There definitely WERE times of huge demand - otherwise it would not be possible to explain the extraordinary growth of the company 1853 to 1860 .. 1865 ... etc.

There also were several exhibitions with huge success for the Steinway brand. The 1855 NYC Crystal Palace exhibition, the London exhibition in the 1860ies, the Paris exhibition AFAIK 1867, etc. Sometimes the family, in first row William Steinway, must have been overrun by eagerly striving customers to get such a prominent, contest-winning piano...

Maybe that in times of huge demand for pianos the Steinway men accepted singularily ...(??)... some harp deliveries where a plate boss was not present. Maybe that there were compromises...

But I doubt a bit that these plates would have been accepted at the Steinway workshops.

Everybody knew that the heads of Steinway always looked on the brand's reputation. This goes with markings in the product which are quite safe against falsification.
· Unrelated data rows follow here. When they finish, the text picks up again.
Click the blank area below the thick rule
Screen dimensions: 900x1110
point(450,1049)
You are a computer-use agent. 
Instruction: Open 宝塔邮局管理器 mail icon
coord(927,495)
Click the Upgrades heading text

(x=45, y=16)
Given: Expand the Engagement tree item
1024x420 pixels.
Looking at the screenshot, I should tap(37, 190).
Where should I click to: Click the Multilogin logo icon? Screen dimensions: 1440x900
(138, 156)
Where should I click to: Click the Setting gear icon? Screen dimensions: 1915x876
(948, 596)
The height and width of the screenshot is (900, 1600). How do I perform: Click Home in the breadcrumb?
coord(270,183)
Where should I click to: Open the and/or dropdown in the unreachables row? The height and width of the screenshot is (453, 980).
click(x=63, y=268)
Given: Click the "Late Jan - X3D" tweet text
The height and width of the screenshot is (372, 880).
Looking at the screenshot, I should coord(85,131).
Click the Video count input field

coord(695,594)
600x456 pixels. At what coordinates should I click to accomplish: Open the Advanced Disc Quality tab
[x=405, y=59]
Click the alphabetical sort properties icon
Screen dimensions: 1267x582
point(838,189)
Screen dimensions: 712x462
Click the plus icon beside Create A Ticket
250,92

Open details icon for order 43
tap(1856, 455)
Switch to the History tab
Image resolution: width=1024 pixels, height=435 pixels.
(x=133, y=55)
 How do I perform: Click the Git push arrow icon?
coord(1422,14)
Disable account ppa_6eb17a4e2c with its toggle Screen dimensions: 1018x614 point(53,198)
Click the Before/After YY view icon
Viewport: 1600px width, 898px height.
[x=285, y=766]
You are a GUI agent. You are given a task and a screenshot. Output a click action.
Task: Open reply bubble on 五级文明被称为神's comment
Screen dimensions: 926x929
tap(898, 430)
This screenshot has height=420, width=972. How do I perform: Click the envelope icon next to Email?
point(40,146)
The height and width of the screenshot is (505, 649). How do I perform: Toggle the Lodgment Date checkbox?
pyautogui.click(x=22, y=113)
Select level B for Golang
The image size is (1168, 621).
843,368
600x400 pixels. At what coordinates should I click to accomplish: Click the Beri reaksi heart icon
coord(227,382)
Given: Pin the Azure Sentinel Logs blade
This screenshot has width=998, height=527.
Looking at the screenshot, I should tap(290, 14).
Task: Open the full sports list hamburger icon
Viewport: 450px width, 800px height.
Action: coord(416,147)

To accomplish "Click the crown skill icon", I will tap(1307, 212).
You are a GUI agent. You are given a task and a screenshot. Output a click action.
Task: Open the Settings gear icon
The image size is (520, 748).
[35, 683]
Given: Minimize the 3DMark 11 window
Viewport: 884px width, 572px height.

The plate is a prominent maybe first place of the measures.

So my conclusion: a plate without any cast name "Steinway & Sons" is a severe candidate for a potential piano falsification when being advertized or offered as a genuine Steinway piano.

And not the man who doubts that this piano IS REALLY a Steinway piano has to proof his doubt...

It is the other way around, a man who insists on the status - this piano being "ORIGINAL STEINWAY & SONS product" - has to proof his claim.


Pls excuse any bad english.

Centennial D Sept 1877

Working on Berceuse op.57
Nocturnes op. 9-1,3 15-1,2,3 27-2 32-1,2
Going Home (Mark Knopfler)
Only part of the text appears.